Find the line below with "The width and height of the screenshot is (865, 670).". Print it and every line after it exactly, through the last line, leaving out the pictures.

Records from a data source

::::

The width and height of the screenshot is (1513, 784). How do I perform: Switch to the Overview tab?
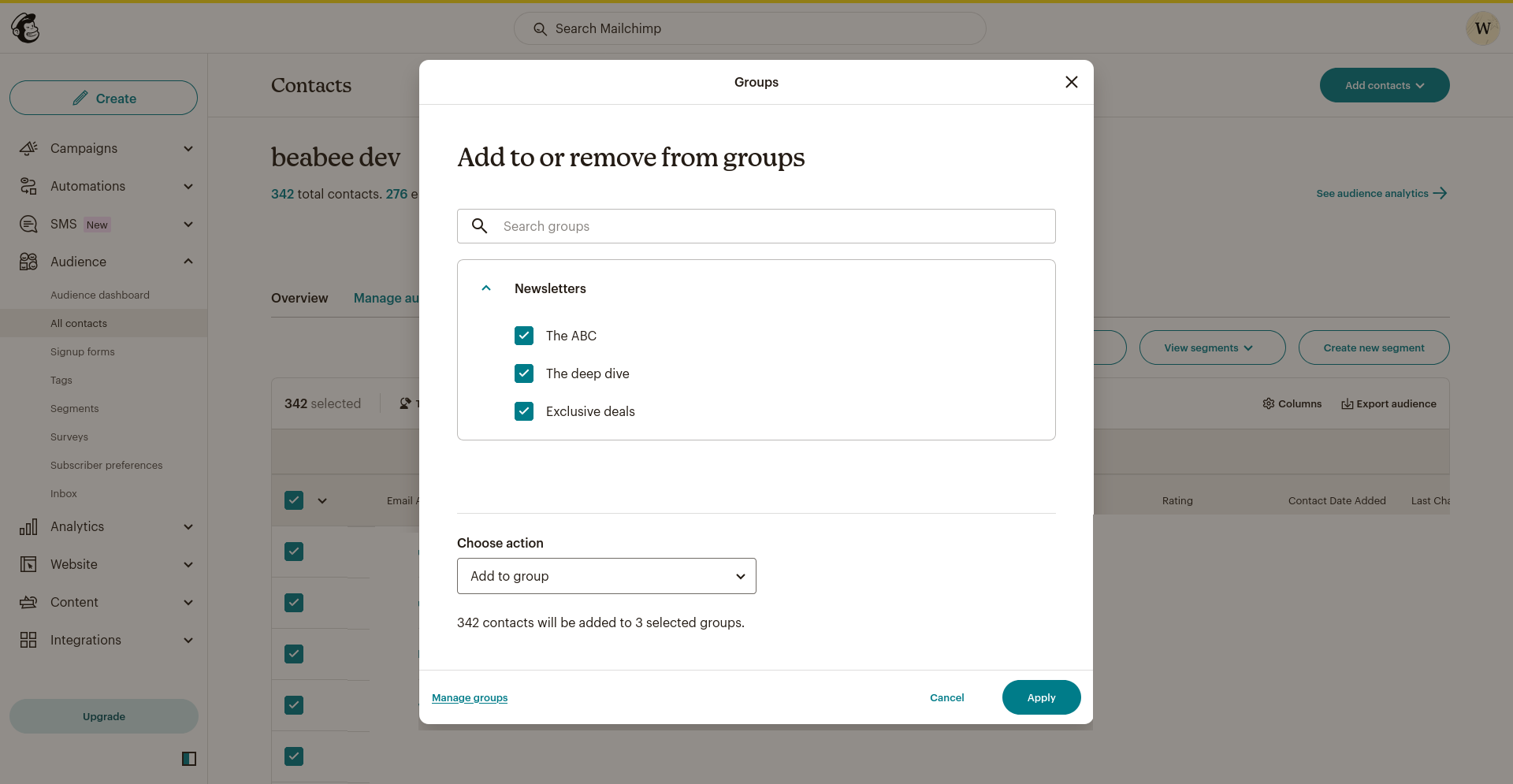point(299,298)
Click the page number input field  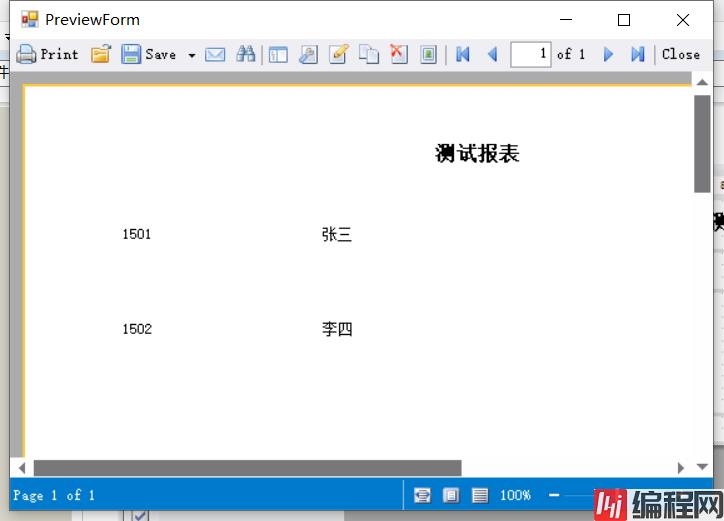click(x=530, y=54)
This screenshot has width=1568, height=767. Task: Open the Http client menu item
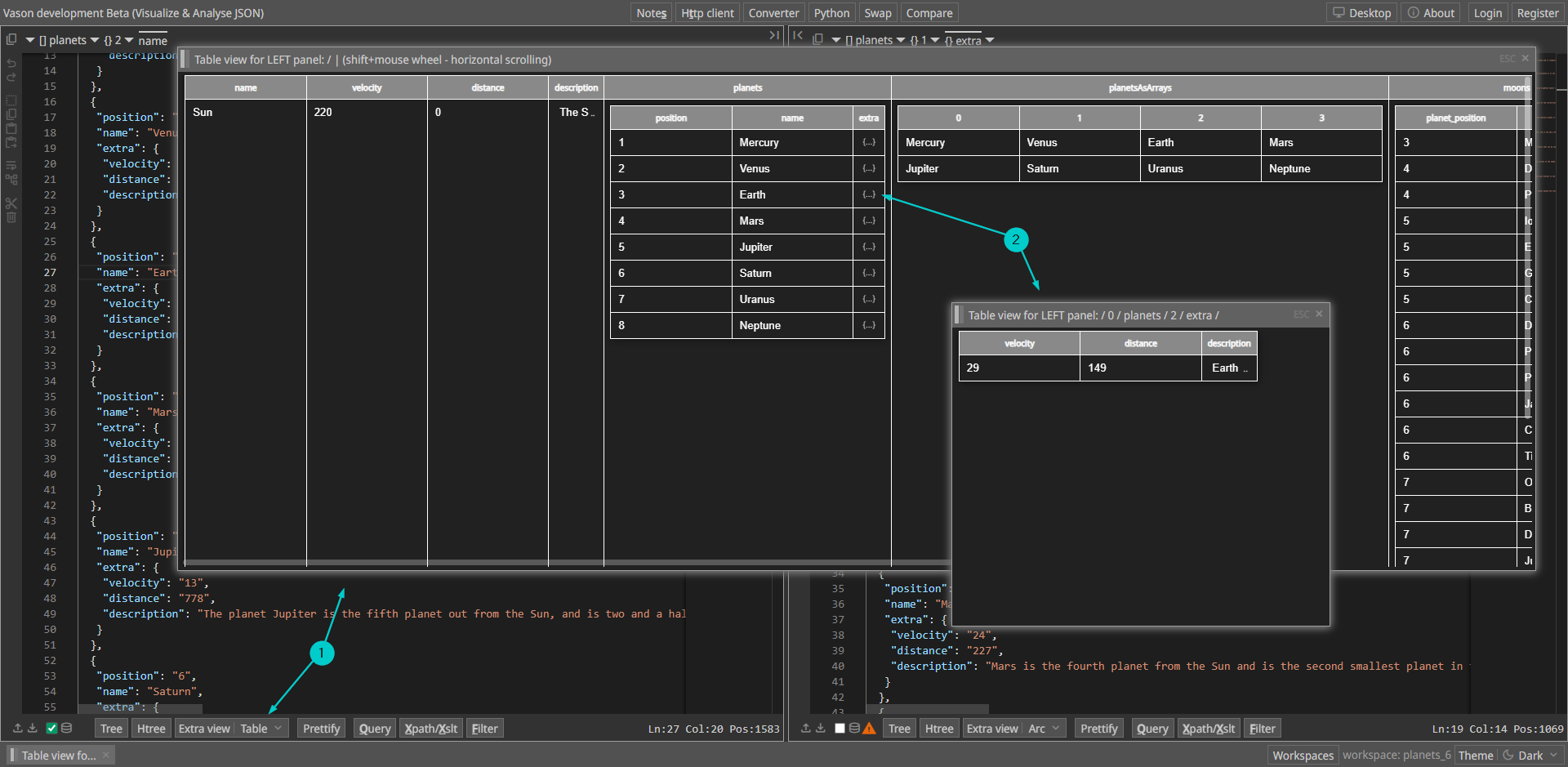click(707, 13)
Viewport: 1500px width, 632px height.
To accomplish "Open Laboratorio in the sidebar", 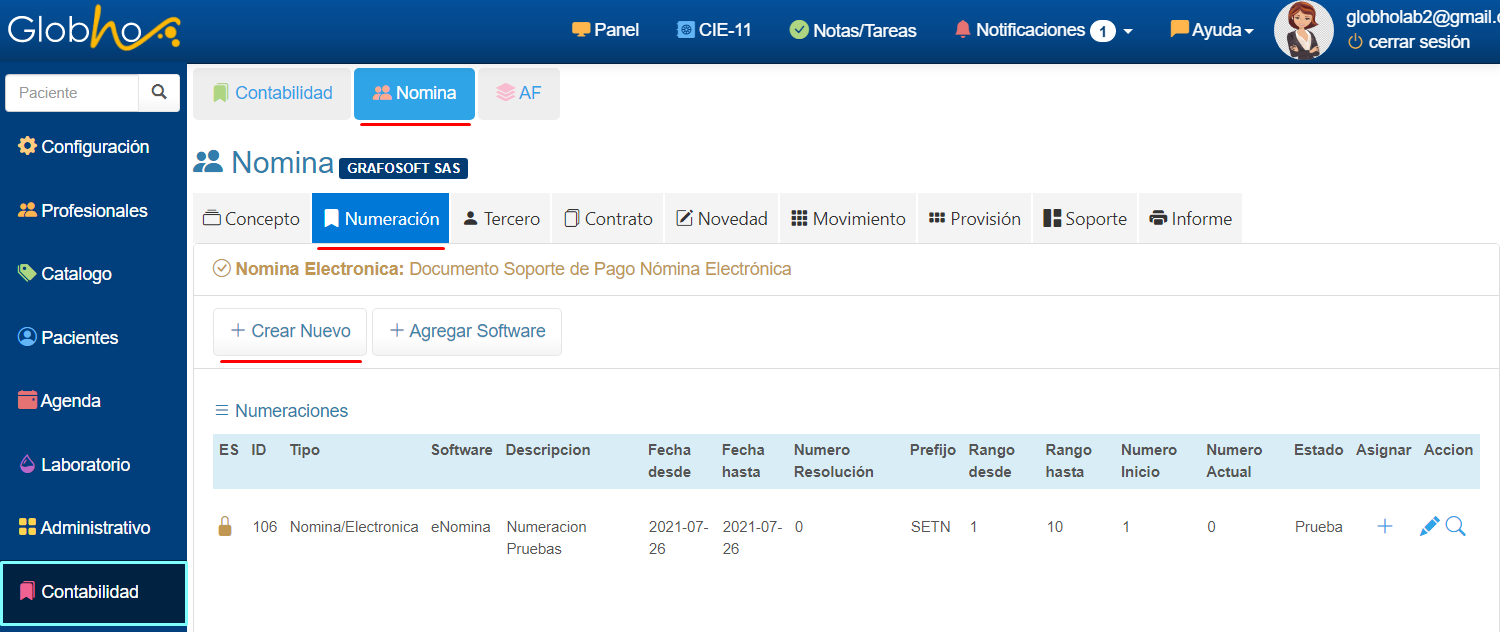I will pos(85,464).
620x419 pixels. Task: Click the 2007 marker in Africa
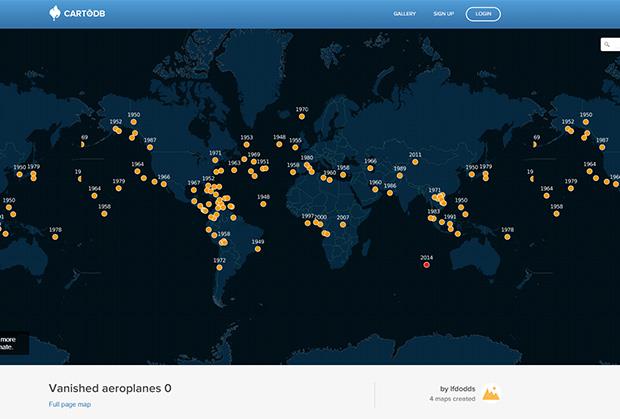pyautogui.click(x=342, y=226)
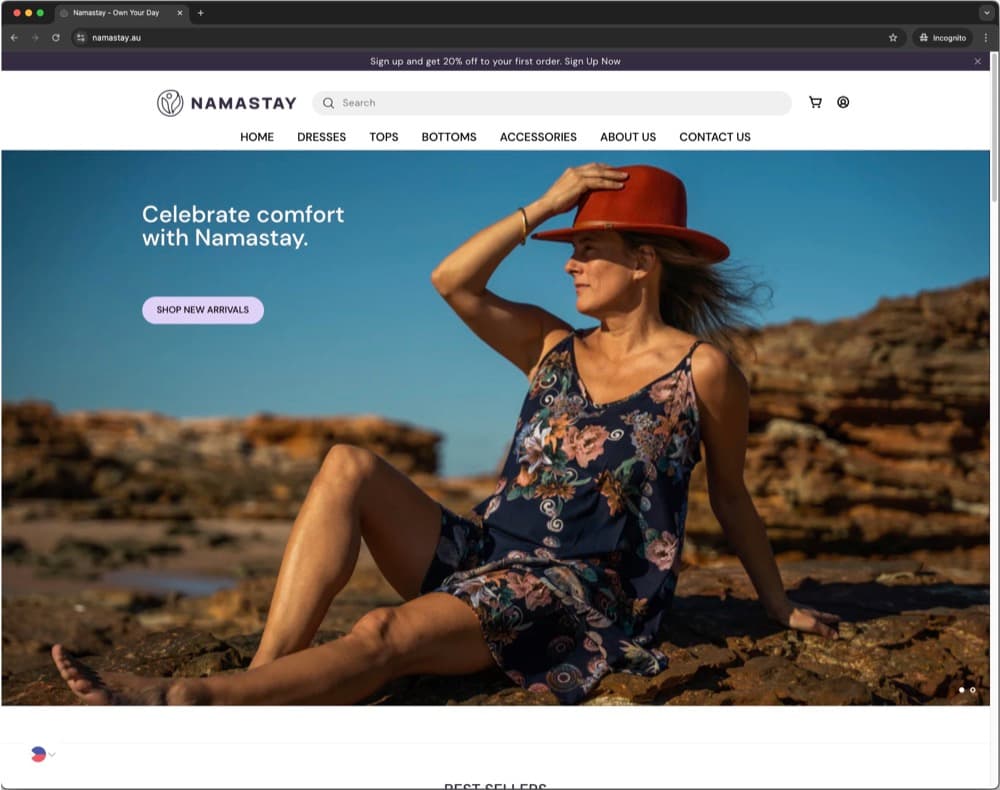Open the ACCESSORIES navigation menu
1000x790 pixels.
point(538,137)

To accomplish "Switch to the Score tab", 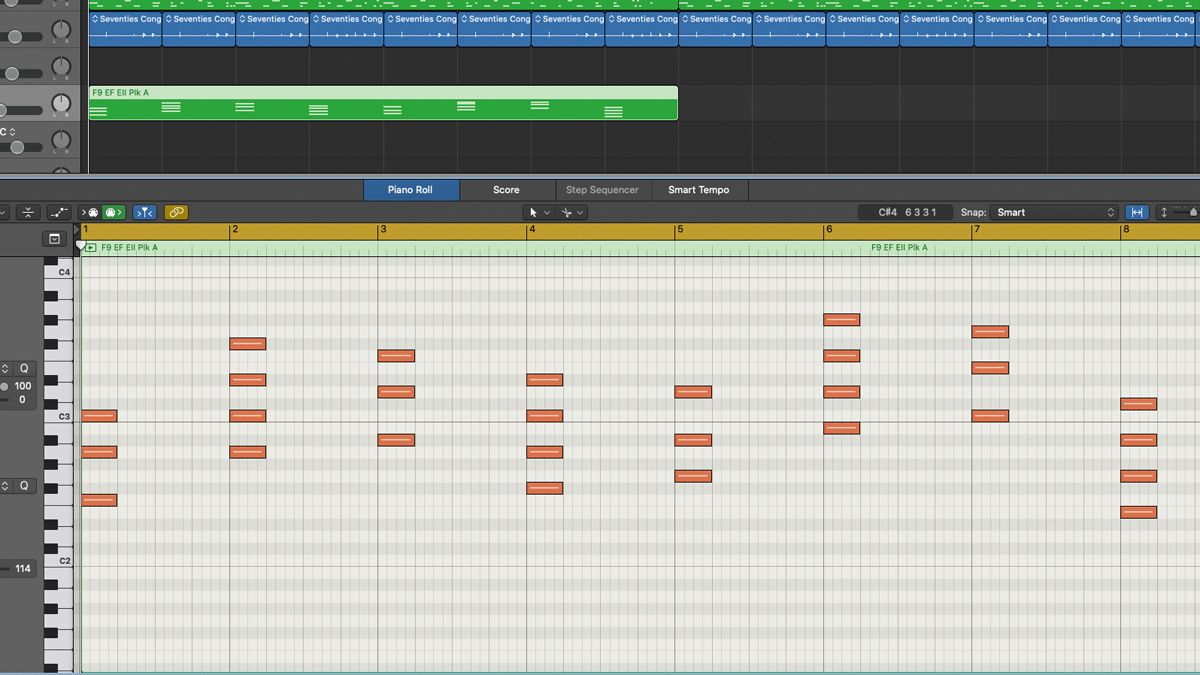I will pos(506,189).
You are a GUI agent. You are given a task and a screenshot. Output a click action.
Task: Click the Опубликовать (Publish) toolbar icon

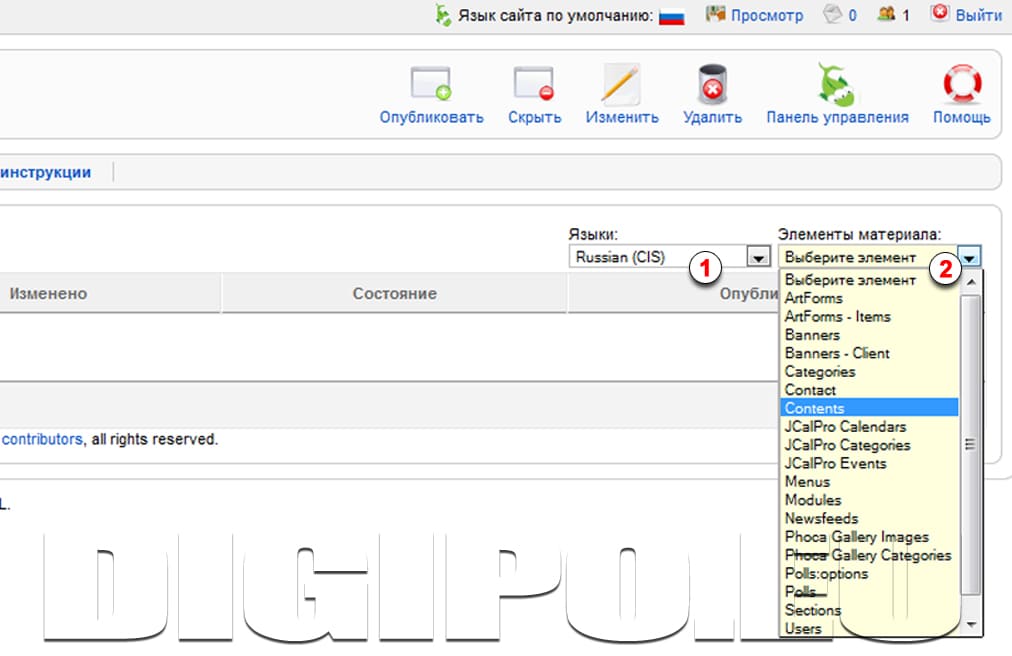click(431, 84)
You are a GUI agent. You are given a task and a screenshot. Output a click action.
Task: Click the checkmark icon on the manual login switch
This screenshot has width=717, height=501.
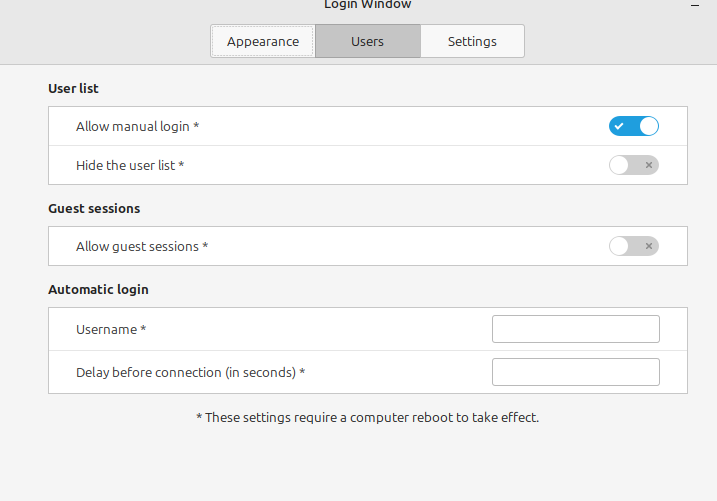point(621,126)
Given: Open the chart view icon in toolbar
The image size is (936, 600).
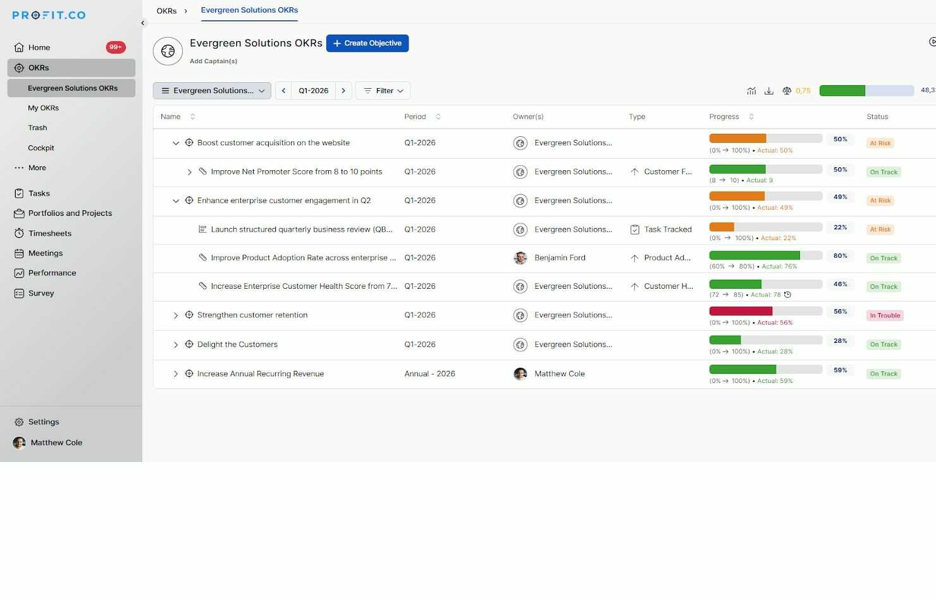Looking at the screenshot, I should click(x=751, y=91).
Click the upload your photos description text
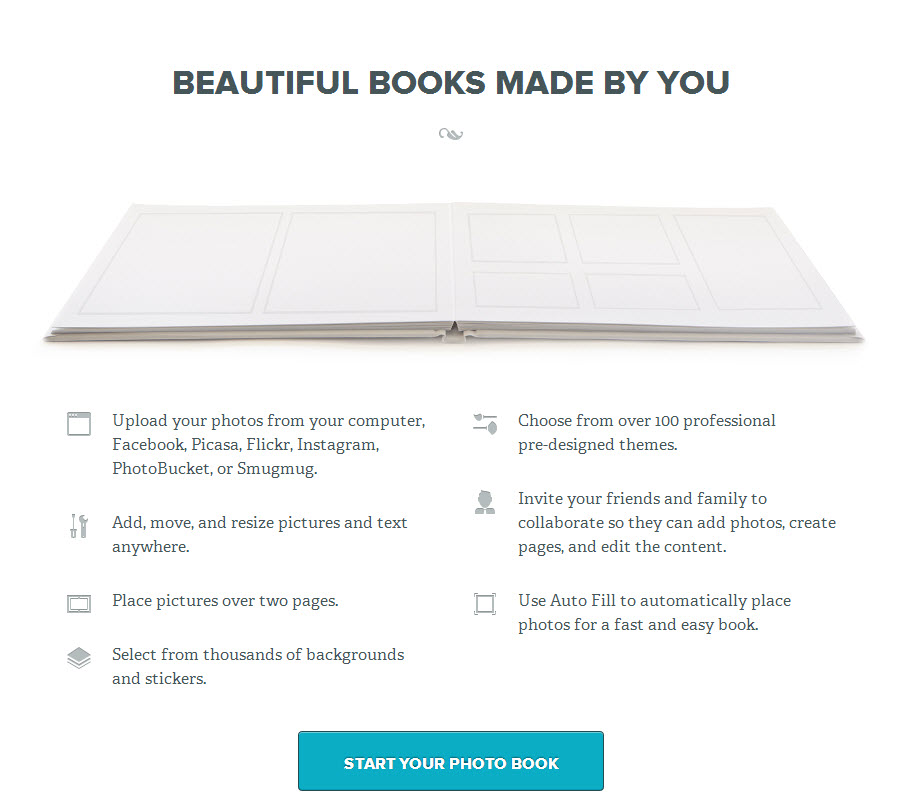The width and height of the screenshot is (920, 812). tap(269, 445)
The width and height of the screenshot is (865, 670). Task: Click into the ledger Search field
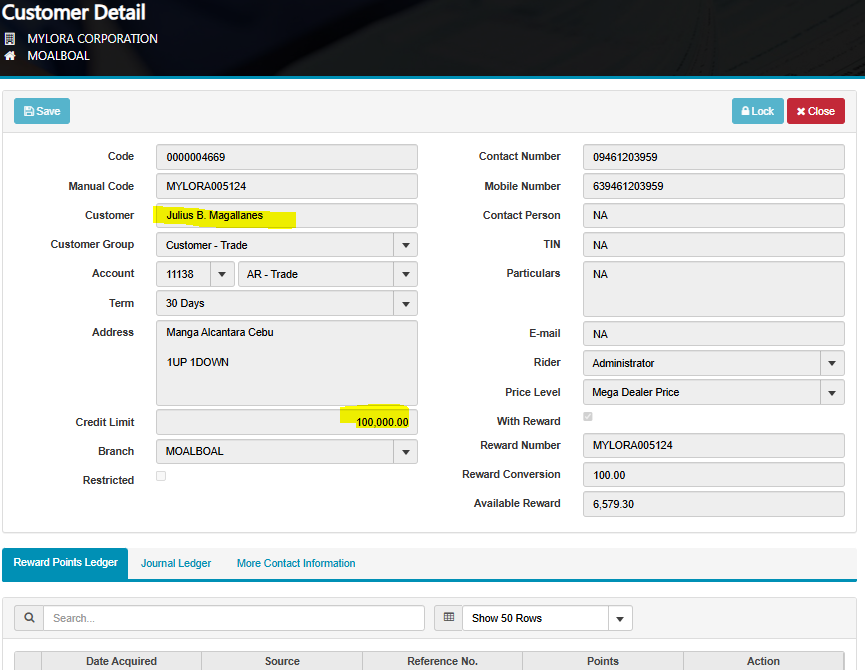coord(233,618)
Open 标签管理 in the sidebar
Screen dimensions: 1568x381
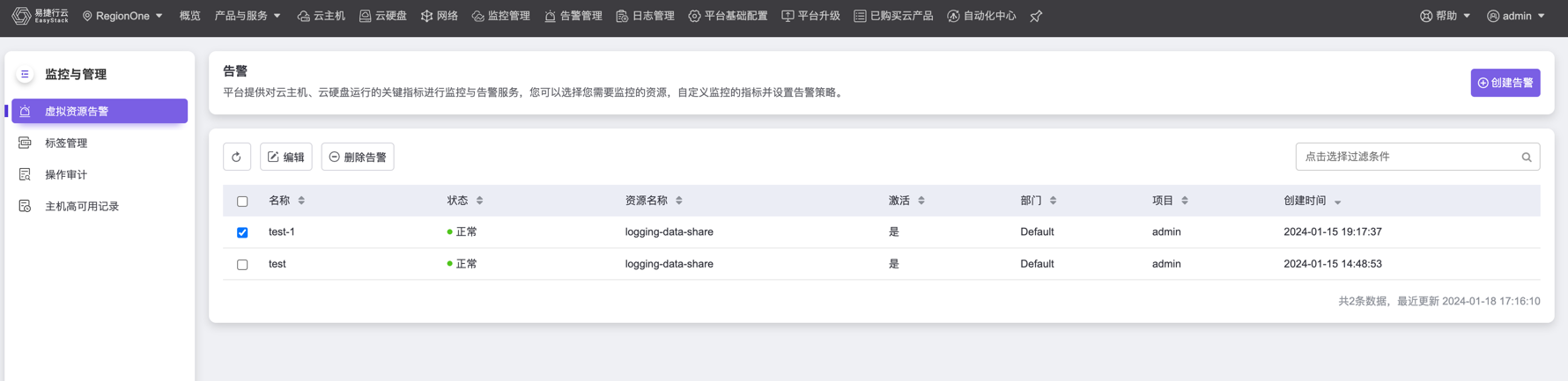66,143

::::

● **Exercise response**
The width and height of the screenshot is (865, 670). Task: Click into the ledger Search field
coord(233,618)
Open 标签管理 in the sidebar
Screen dimensions: 1568x381
66,143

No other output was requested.